Quando trata da praxeologia, Veyne afirma que, mesmo que a matéria seja fundamental para a história, a explicação histórica não pode ficar restrita à sua realidade material ou objetiva. A realidade material é objetiva porque a ação humana a objetiva; todavia, essa ação compreende a pluralidade dos seres humanos. Se fizermos uma praxeologia dos acontecimentos humanos, podemos dizer que as condições materiais dadas exigiam que agissem de tal ou qual maneira; entretanto, nenhuma praxeologia pode oferecer uma explicação completa das razões que determinaram que se agisse de uma maneira e não de outra, pois as ações observadas em uma determinada realidade material, objetiva, podem ser respostas a outras causas materiais não percebidas e nem esperadas. Desse modo,

[...]articulando-se entre si, as ações individuais levam a construir configurações coletivas (o mercado, a cidade, a guerra de 1914), que não eram desejadas por ninguém, e que exigem um esforço para serem conhecidas; por isso é necessário conceitualizar a problemática da construção de uma cidade, de uma escalada ou de uma negociação, para não ter que dizer: “não tínhamos desejado isto, os acontecimentos nos ultrapassaram” (Ibid., p. 74).

Após analisar a questão das praxeologias, Veyne focaliza uma outra forma de conceituação: a teoria do inconsciente. Assim como não podemos nos satisfazer em formular uma teoria das praxeologias para explicar a totalidade histórica, também não podemos nos satisfazer com uma teoria do inconsciente. A realidade material não explica a multiplicidade das ações humanas, que podem variar conforme as vontades dos indivíduos de um mesmo grupo. Deveríamos, então, explicar a totalidade pelas vontades individuais, pelo inconsciente? Se descartarmos toda realidade material, poderíamos explicar os acontecimentos humanos por

uma teoria do inconsciente. Mas tal empresa é impossível, uma vez que a matéria é preponderante para a história e o inconsciente não é uma instância à qual recorreríamos para explicar as causas de um acontecimento, dado que este só é conhecido pelas suas conseqüências, que devem ser analisadas como acontecimentos entre outros.

Os instintos, as faculdades, as tendências, os hábitos, os mecanismos do espírito e os fins de cada um são um mundo de realidades psíquicas que não chegam à consciência senão por seus efeitos, as formas do silogismo ou as lembranças latentes. É a reflexão que descobre as formas do silogismo [...] (Ibid., p. 74).

Por fim, passemos à terceira forma de tematização da totalidade histórica: os coletivos. A história não pode ser escrita a partir das vontades individuais, pois nunca encontramos os indivíduos separados de uma coletividade, como uma instância independente das relações nas quais estão inseridos; não podemos apelar para uma consciência individual reveladora das causalidades históricas.

Finalmente e, sobretudo, não podemos determinar o que seria o indivíduo tomado à parte, fora das coalizões, das instituições, do corpo político, pois quando ele aí entra já está modelado pela sociedade, ou seja, pela história anterior; nunca o encontramos em estado natural [...] (Ibid., p. 75).

Segundo Veyne, o estudo das mentalidades é o que melhor permite analisar as dimensões coletivas do indivíduo.
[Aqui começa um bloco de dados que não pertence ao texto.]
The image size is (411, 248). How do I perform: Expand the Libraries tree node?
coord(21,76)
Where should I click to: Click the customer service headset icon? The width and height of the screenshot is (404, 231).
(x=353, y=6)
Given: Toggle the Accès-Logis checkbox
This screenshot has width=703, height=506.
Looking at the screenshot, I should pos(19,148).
Uma mentalidade não significa somente que vários indivíduos pensam a mesma coisa, mas que este pensamento se torna possível porque outros indivíduos o pensam também, embora de formas diferentes (Ibid., p. 75-76).
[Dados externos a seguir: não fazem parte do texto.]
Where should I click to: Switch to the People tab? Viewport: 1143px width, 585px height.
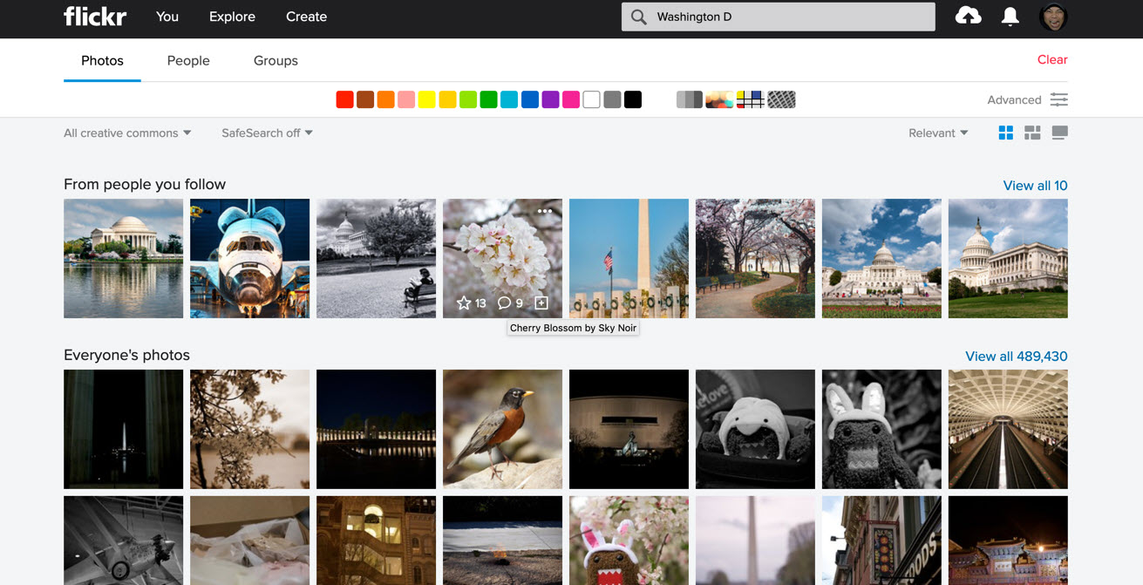[x=188, y=61]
As diferentes formas de saber se sustentam porque são partilhadas pelos indivíduos, e porque, se pensadas em conjunto, podem nos ajudar a perceber as articulações internas de uma mentalidade; entretanto, se, num percurso inverso, tratamos uma mentalidade como uma totalidade, desconsiderando suas articulações, não faremos mais do que generalizações pouco elucidativas. Como afirma Veyne:

Se as digerimos segundo suas articulações internas, as mentalidades tornam-se compreensíveis; se não, ainda podemos explicar com sensibilidade o conteúdo

desse pensamento, mas não podemos compreendê-lo e repensá-lo; as mentalidades parecem, então, feitas para provar a impossibilidade de penetrar no pensamento de outro tempo ou de outro lugar: a religião romana, a astrologia, a mentalidade primitiva [...] (Ibid., p. 79).